_Problem details_: Among the lines below, restate word for word only those from the line with "Image resolution: width=164, height=2576." through the line with "Salute, strumento di libertà (44, 1135)", with both end lines kept.

(Data extracted from a collection)
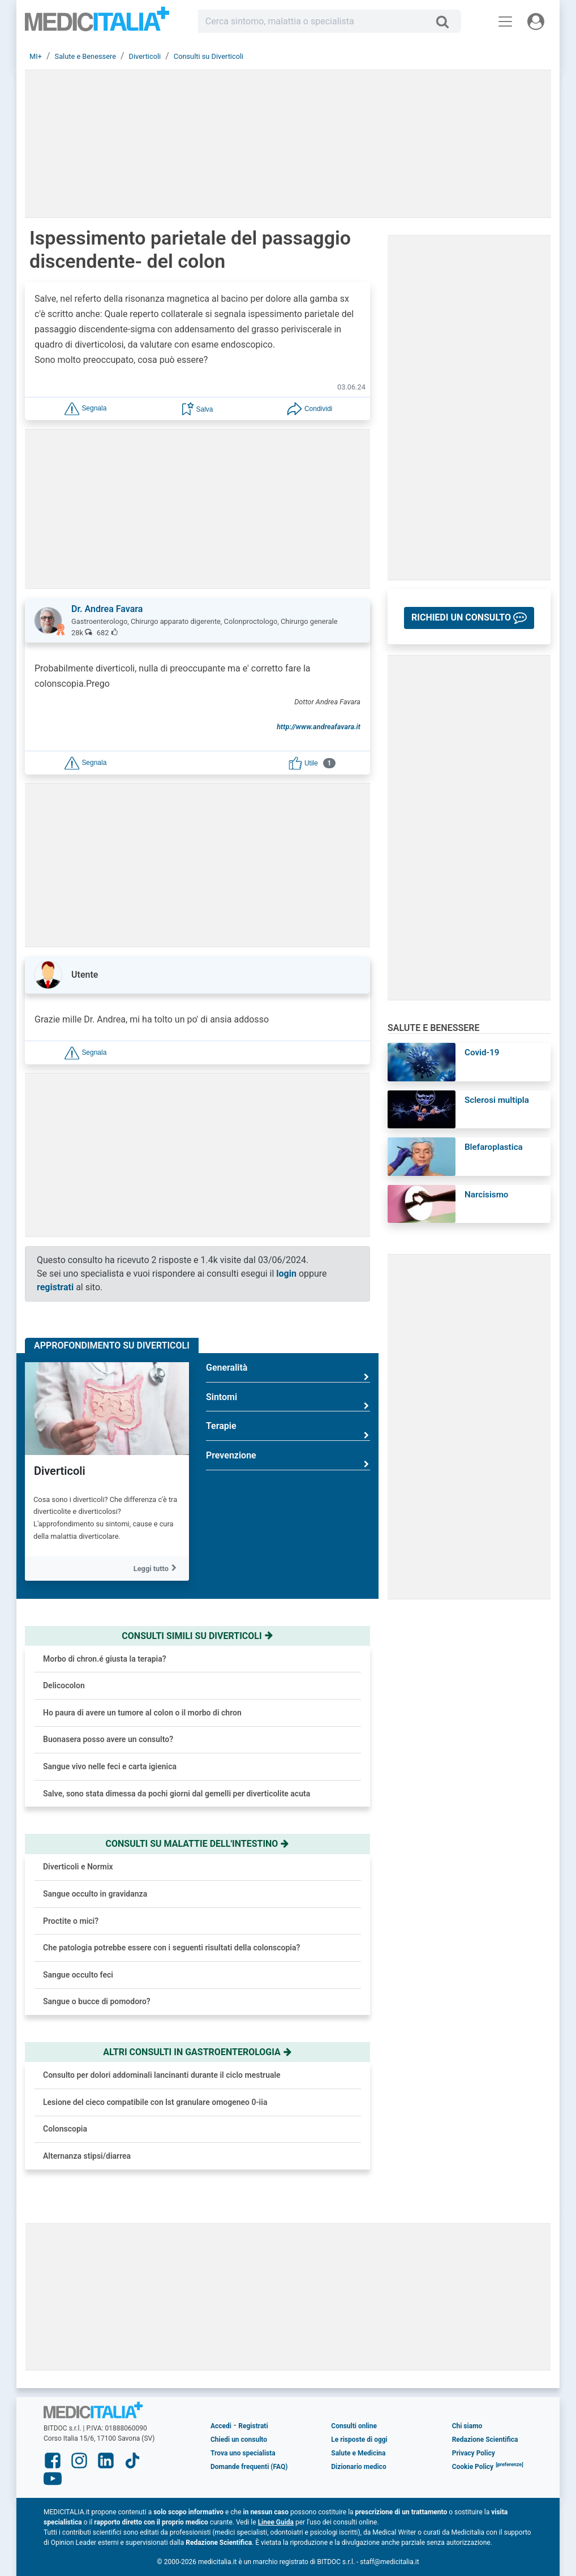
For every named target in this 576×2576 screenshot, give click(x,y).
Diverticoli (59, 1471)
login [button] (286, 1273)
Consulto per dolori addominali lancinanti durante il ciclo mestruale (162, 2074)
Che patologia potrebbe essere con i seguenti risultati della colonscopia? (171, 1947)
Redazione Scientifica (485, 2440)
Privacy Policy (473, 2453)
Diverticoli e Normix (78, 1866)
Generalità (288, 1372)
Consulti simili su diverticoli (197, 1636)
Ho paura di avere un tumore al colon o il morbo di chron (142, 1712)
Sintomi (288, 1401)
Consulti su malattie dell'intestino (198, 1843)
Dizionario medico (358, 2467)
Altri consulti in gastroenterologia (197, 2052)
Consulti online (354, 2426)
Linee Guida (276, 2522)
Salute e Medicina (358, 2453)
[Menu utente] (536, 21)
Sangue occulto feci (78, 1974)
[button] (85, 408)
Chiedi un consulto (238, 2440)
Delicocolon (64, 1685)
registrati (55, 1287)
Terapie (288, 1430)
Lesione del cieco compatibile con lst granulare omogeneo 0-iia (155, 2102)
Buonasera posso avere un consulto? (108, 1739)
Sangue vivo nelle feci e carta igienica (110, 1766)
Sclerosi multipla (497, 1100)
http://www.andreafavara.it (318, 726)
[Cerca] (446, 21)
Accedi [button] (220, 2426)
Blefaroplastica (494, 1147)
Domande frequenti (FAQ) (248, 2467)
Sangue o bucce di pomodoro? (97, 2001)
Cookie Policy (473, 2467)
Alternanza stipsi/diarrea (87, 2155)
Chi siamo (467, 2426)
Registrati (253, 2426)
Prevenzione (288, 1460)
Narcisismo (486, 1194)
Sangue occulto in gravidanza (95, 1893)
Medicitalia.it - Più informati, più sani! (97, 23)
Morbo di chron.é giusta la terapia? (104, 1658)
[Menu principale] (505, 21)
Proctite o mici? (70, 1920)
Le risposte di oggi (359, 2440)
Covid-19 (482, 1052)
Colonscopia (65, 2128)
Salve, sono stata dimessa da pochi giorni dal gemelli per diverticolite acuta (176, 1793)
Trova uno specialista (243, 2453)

==

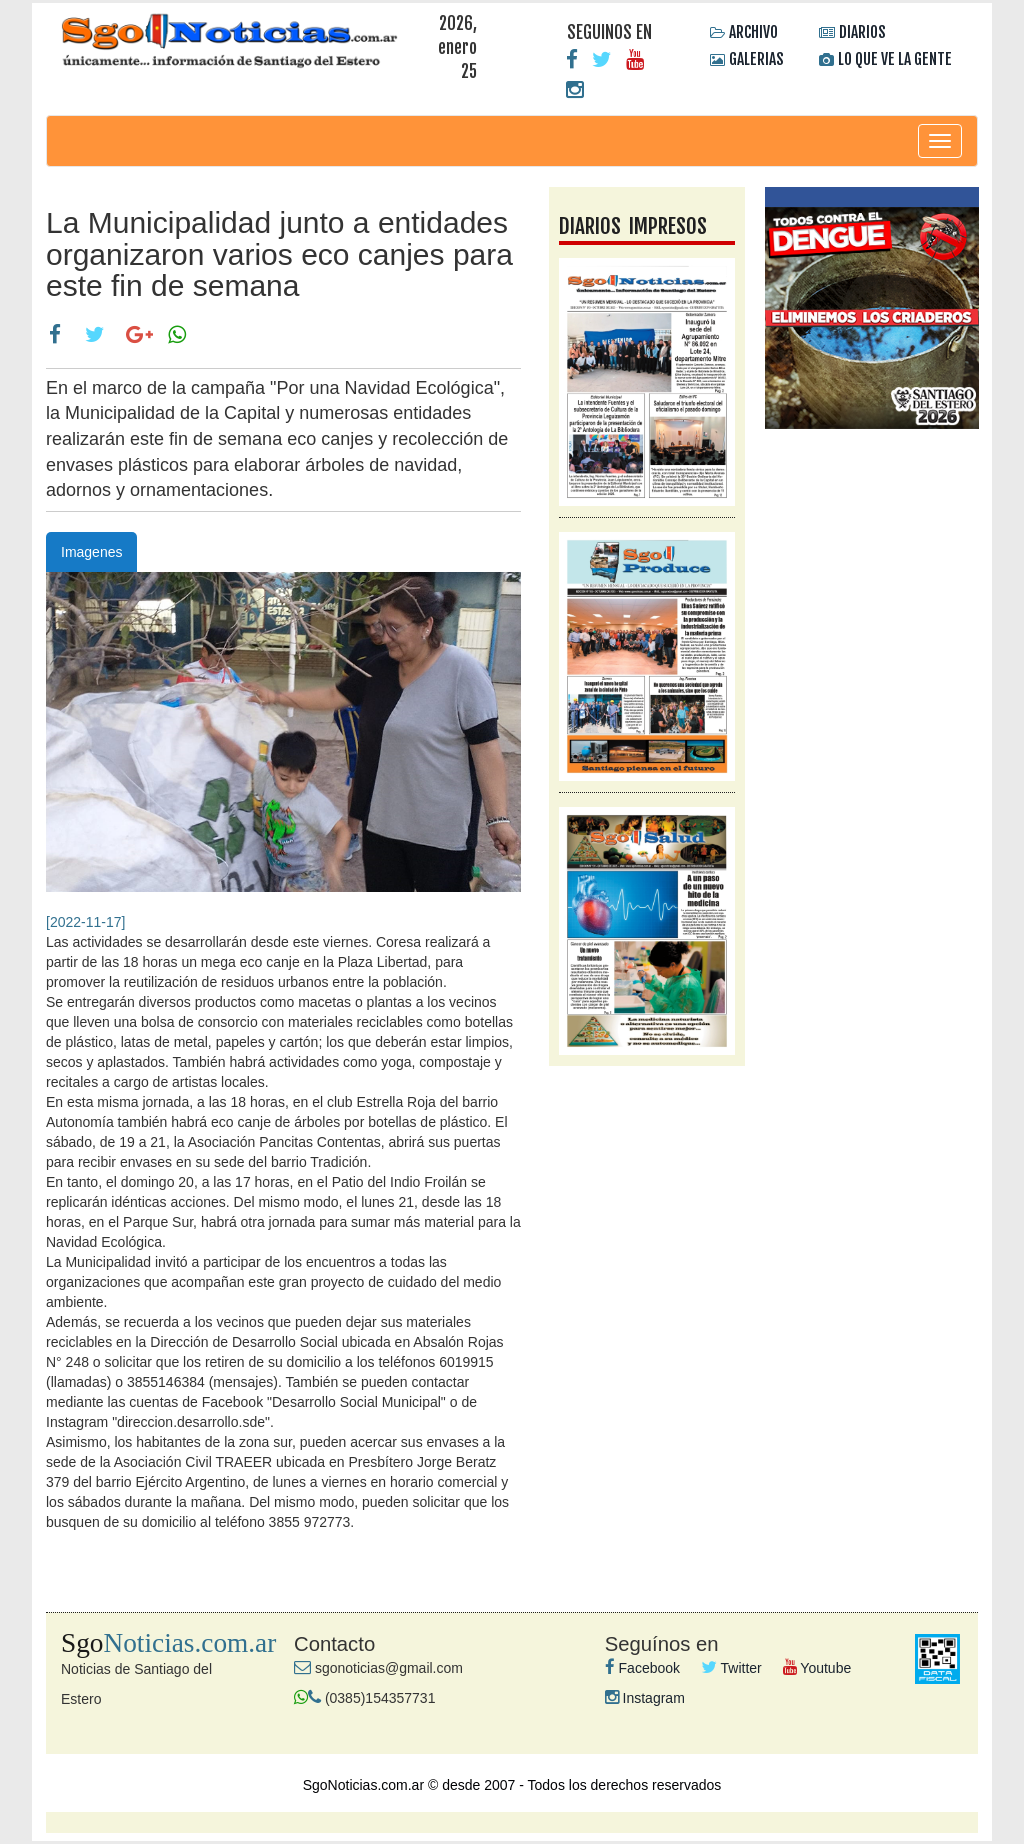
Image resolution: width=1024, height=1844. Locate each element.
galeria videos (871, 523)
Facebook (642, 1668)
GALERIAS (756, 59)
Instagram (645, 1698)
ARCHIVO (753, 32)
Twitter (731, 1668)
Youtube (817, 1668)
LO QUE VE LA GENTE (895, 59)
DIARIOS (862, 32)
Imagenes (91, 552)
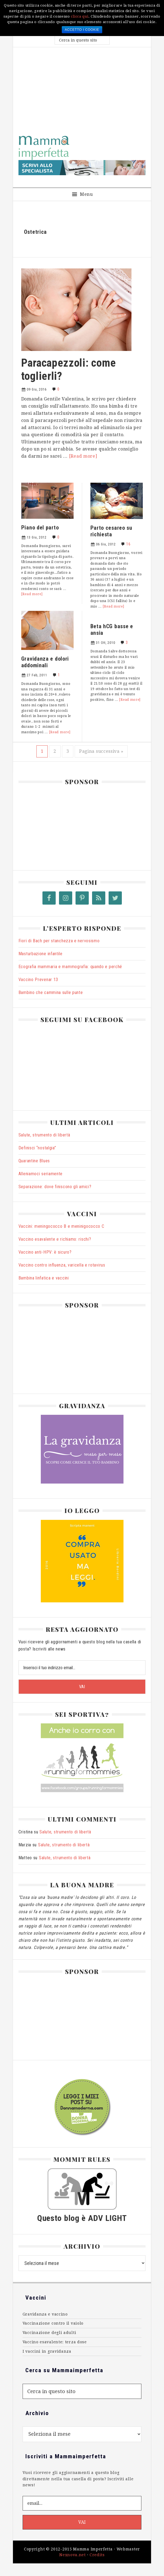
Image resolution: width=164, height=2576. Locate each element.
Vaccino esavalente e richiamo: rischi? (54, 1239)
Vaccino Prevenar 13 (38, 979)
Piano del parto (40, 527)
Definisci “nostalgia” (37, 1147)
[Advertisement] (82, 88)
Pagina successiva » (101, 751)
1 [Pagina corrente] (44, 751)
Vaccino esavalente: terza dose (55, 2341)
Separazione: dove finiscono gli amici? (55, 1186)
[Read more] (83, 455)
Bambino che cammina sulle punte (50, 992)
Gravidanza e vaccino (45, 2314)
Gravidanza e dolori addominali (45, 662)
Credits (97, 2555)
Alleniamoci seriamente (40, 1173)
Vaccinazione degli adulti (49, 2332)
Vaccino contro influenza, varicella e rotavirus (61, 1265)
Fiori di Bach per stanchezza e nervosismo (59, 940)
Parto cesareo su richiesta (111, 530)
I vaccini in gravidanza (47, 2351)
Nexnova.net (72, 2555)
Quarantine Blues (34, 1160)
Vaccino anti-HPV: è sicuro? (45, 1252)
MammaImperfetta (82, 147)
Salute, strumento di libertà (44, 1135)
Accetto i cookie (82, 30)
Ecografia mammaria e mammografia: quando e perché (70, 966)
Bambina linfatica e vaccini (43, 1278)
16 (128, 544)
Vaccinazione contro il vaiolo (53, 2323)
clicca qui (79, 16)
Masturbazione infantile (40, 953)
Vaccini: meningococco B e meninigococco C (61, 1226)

_Output of the exercise_:
Image resolution: width=164, height=2576. Locate each element.
Vaccino esavalente e richiamo: rischi? (54, 1239)
Vaccino Prevenar 13 (38, 979)
Piano del parto (40, 527)
Definisci “nostalgia” (37, 1147)
[Advertisement] (82, 88)
Pagina successiva » (101, 751)
1 [Pagina corrente] (44, 751)
Vaccino esavalente: terza dose (55, 2341)
Separazione: dove finiscono gli amici? (55, 1186)
[Read more] (83, 455)
Bambino che cammina sulle punte (50, 992)
Gravidanza e vaccino (45, 2314)
Gravidanza e dolori addominali (45, 662)
Credits (97, 2555)
Alleniamoci seriamente (40, 1173)
Vaccinazione degli adulti (49, 2332)
Vaccino contro influenza, varicella e rotavirus (61, 1265)
Fiori di Bach per stanchezza e nervosismo (59, 940)
Parto cesareo su richiesta (111, 530)
I vaccini in gravidanza (47, 2351)
Nexnova.net (72, 2555)
Quarantine Blues (34, 1160)
Vaccino anti-HPV: è sicuro? (45, 1252)
MammaImperfetta (82, 147)
Salute, strumento di libertà (44, 1135)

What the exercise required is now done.